● **Data lines**
»»
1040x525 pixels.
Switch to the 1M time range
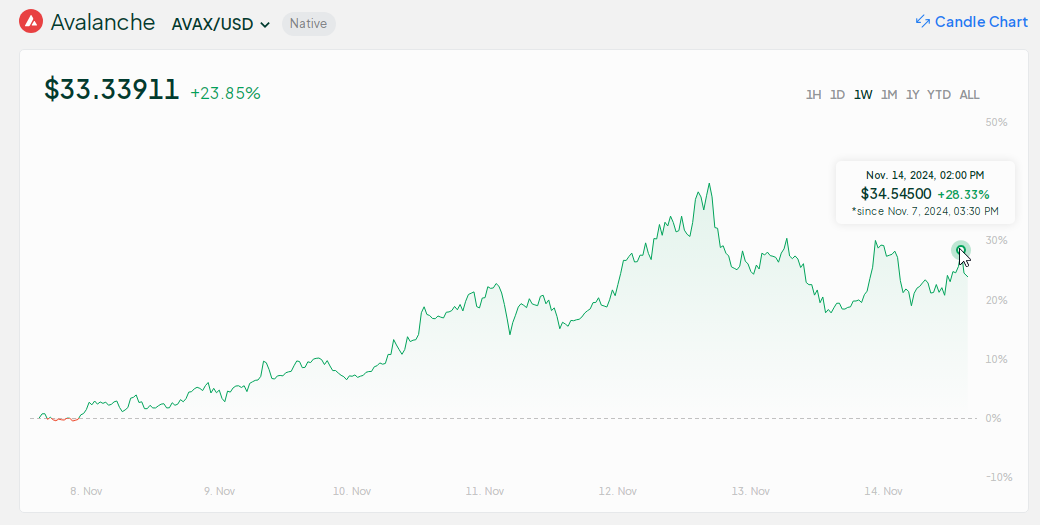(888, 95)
««
»»
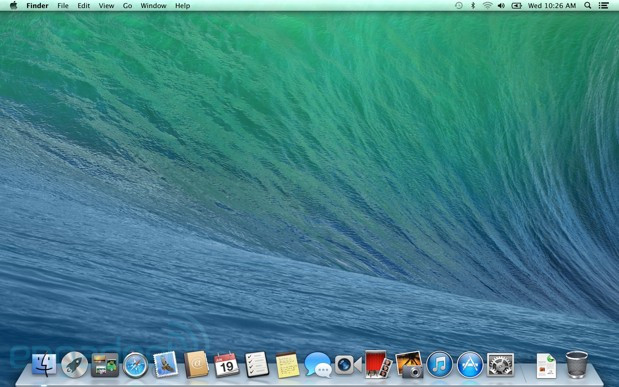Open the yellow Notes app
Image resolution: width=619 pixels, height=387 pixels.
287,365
««
● **What the task asks**
Which lines in the material above contain the string "pixels"? Gather each of those lines in full, and count only matches with the same upper- and lowercase letters.

● **Full output**
1040x525 pixels.
Image resolution: width=619 pixels, height=387 pixels.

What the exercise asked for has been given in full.